Many of Landmann's relatives had been killed by Hitler's fascism, and the world of her childhood, Galician Jewry, no longer existed. Salcia Landmann felt a deep spiritual connection to this destroyed life of Eastern Europe and dedicated a large part of her own work to it. Her writings dealt with a wide variety of topics, including the Yiddish language, Jewish wit, and also the art of cooking from this cultural area. Her books reached an audience of millions, and they continued to be published even after her death in 2002. A non-believing Jew, she also worked on the figure of the historical Jesus. She translated several Yiddish works, including stories by Scholem Alejchem. In 1978, already a well-known author, she founded the PEN Club Liechtenstein.

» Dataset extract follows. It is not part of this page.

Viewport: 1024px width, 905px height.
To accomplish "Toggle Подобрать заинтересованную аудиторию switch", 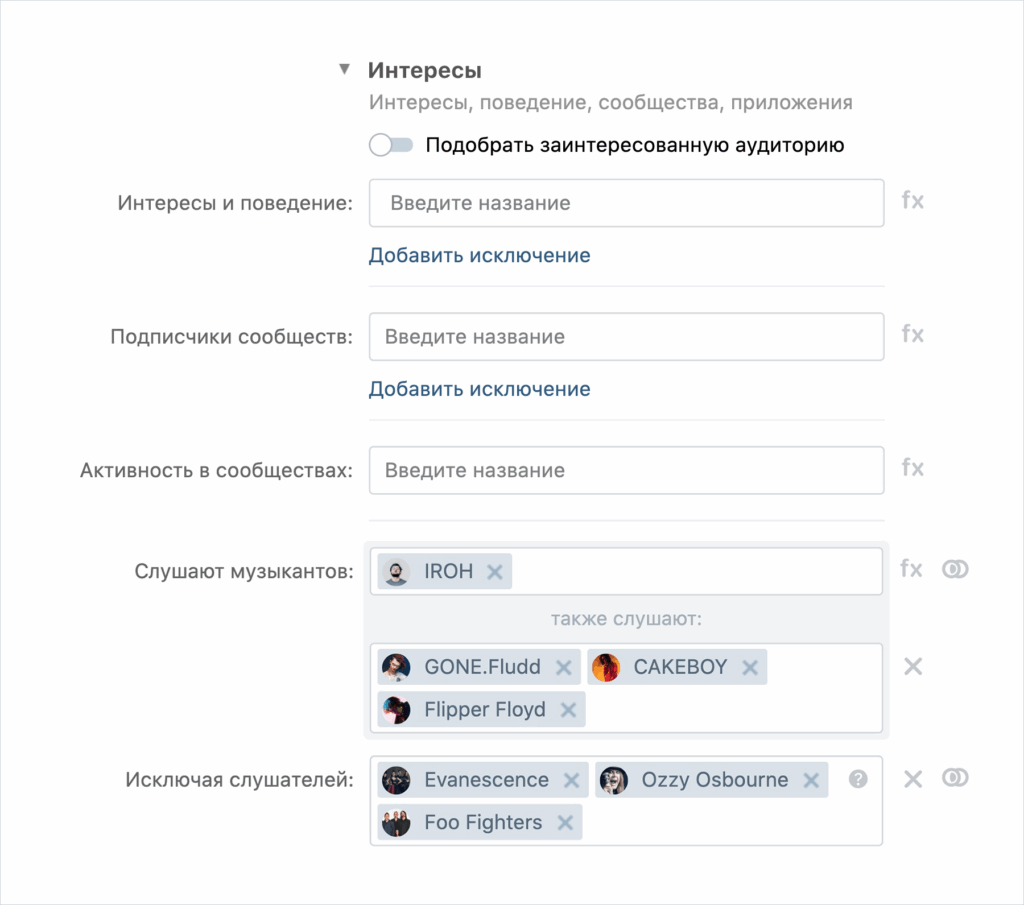I will coord(390,146).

Salcia Landmann was not undisputed: sometimes she was accused of an “orthodox-restaurative” attitude or of defusing Jewish wit. Her 1967 book “The Jews as a Race” found positive resonance among neo-fascist forces. Landmann was criticized when she wrote articles for the right-wing weekly Junge Freiheit in the mid-1990s. Landmann condemned Marxism in principle and always took Israel to task.
Her estate can be found in the Vadiana Cantonal Library in St. Gallen.
Translated with www.DeepL.com/Translator (free version), edited by Almut Nitzsche, May 2022
For additional information please consult the German version.
Author: Ulrike Henning
Quotes
The joke is the last weapon of the defenseless, and defenseless against a mostly hostile environment were the Jews in exile for 2000 years. In addition, there was the spirit-sharpening Talmud study of practically all tradition-bound Jewish men. Both together gave the Jewish folk joke its unique depth, bitterness, sharpness and formal perfection.
(Salcia Landmann in Memories of Galicia)
Today, all traditions are dying, even in the kitchen. Freedom triumphs. Everyone now feels called to invent something new, something never done before, as in art so in the kitchen. In addition, no one sits still at home anymore. If someone believes that he cannot afford a vacation trip to a foreign continent or a foreign country, then he will later have psychological complexes and will pay the psychoanalyst twice the amount of the saved travel expenses for their reduction. […] And on top of that there is modern dietetics, which promises and threatens from all sides: if you eat or avoid this or that, you will become healthy and strong like a breeding bull. In the other case cancer and disturbed circulation will kill you. [...] That's why today in the kitchen - as in art - you can sell most people any nonsense. Just try to suggest a mixture of milk with Mosel wine, cheese, celery, beefsteak, tartare and orange slices in any weekly newspaper under a new and attractive name - like Sanidrink or Lacti-quirl or whatever! It is ten to one to bet that not a single reader will complain to the editor. Rather, thousands will note the recipe, concoct the drink, and even gout it.
(Salcia Landmann in Gepfeffert und gesalzen)
My mother studied Judaism very intensively. She wrote a lot, also on politics. She was conservative in the Swiss sense. By the way, she wrote a bestseller: “The Jewish Joke”. But she herself was never in the State of Israel [...] My mother was caring, partly engaging. I am an only child. She already treated me as an adult when I was three years old. I was expected to keep up in conversations.
(Valentin Landmann)
Cooking is not trivial!
(Salcia Landmann)
I have not only tried out several of these kosher delicacies, which are also easy to cook, but I have also learned a lot about the religious and social background of this cooking tradition from her books. And in the process, I also realized that the Talmud is very pleasure-friendly!